We begin with the same three assumptions as before: in a very small time intervals (of length \(\delta t\)) the number of events is Bernoulli with \(p=\lambda\delta t\), and counts in disjoint time intervals are independent.

Next, consider the probability of zero events in the time interval \((0, t+\delta t)\). This is equal the probability of no events in \((0,t)\) and no events in \((t, t+\delta t)\), two disjoint time intervals. We can write this probability as \[P(0; t+\delta t) = P(0;t)(1-\lambda \delta t)\] using the fact the probability in the second, small interval is Bernoulli. Rewrite this as \[\frac{P(0;t+\delta t)-P(0;t)}{\delta t} = -\lambda P(0;t),\] and, taking limits as \(\delta t \rightarrow 0\) we obtain the separable ODE \[\frac{dP(0;t)}{dt} - \lambda P(0;t).\] Integrating both sides we find \[P(0;t) = Ce^{-\lambda t}\] for a constant \(C>0\). The ``initial condition” says \(P(0;0) = 1\) because no events can happen in a time interval of length zero, which implies \(C=1\).

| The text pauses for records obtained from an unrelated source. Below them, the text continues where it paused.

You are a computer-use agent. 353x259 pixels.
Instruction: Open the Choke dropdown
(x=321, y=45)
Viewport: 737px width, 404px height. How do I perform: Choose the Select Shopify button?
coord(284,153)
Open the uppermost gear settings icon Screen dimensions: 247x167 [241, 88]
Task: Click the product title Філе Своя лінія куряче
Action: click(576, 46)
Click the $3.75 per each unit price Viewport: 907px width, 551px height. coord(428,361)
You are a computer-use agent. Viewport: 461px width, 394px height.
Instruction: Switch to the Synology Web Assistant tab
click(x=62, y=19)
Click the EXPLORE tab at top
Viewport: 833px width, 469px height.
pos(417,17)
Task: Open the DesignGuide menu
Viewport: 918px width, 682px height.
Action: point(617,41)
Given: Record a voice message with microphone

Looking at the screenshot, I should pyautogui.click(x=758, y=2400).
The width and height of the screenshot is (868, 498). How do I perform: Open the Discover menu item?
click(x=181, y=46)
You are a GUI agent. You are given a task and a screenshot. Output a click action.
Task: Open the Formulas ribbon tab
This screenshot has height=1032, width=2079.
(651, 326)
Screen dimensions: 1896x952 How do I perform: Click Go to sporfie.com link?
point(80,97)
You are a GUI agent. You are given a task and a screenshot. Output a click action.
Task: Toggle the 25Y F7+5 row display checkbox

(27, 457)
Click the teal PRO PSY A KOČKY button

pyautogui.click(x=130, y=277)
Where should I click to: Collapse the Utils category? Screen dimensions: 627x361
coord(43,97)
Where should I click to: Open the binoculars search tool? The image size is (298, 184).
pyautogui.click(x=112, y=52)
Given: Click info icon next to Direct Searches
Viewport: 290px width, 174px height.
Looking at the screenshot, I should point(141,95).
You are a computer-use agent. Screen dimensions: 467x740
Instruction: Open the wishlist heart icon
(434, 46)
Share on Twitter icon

So far we have found the probability of zero events in time interval \((0,t)\). What about generalizing this to \(n\) events? Use the same technique and represent the interval \((0, t+\delta t)\) as the union of \((0,t)\) and \((t, t+\delta t)\). For the probability there are \(n\) events in time \((0,t+\delta t)\) there are two possibilities: \(n-1\) events in \((0,1)\) and \(1\) in \((t, t+\delta t)\) or \(n\) events in \((0,t)\) and none in \((t, t+\delta t)\) and this happens with probability \[P(n;t+\delta t) = P(n;t)(1-\lambda \delta t) + P(n-1;t)\lambda\delta t.\] Again, taking the limit as \(\delta t \rightarrow 0\) we obtain the ODE \[\frac{d P(n;t)}{dt} + \lambda P(n;t) = \lambda P(n-1;t).\] The ``integrating factor” approach can be used to solve this ODE. The goal is to find a function \(g(t)\) such that \[g(t)\left\{\frac{d P(n;t)}{dt} + \lambda P(n;t)\right\} = \frac{d}{dt}\{g(t)P(n;t)\}.\] A little intuition suggests \(e^{\lambda t}\), which works. We have \[\frac{d}{dt}\{e^{\lambda t}P(n;t)\} = \lambda e^{\lambda t}P(n-1;t).\] Plugging in \(n=1\) we see that \[\frac{d}{dt}\{e^{\lambda t}P(1;t)\} = \lambda e^{\lambda t}P(0;t) = \lambda e^{\lambda t}e^{-\lambda t} = \lambda.\] And, integrating both sides above we get \[e^{\lambda t}P(1;t) = \lambda t + C,\] where \(C = 0\) is implied by the fact \(P(1;0) = 0\), the chance of 1 count in no time is zero.

So far, we have found \(P(0;t) = e^{-\lambda t}\) and \(P(1;t) = \lambda t e^{-\lambda t}\). For general \(n\), the idea is to repeat this argument inductively, assuming \(P(n;t) = \frac{(\lambda t)^n e^{-\lambda t}}{n!}\). For the inductive step, we need only show that assuming the above will show \(P(n+1;t) = \frac{(\lambda t)^{n+1} e^{-\lambda t}}{(n+1)!}\) and we’re done. This follows from the differential equation: \[\frac{d}{dt}\left\{e^{\lambda t}P(n+1;t)\right\} = \lambda e^{\lambda t}P(n;t) = \lambda e^{\lambda t} \frac{(\lambda t)^n e^{-\lambda t}}{n!} = \lambda \frac{(\lambda t)^n}{n!}.\] Integrating both sides we obtain \[e^{\lambda t}P(n+1;t) = \frac{(\lambda t)^{n+1}}{(n+1)!}+C\] where, again, \(C=0\) follows from \(P(n+1;0) = 0\). Therefore, solving for \(P(n+1;t)\) we obtain \[P(n+1;t) = \frac{(\lambda t)^{n+1}e^{-\lambda t}}{(n+1)!}\] as claimed.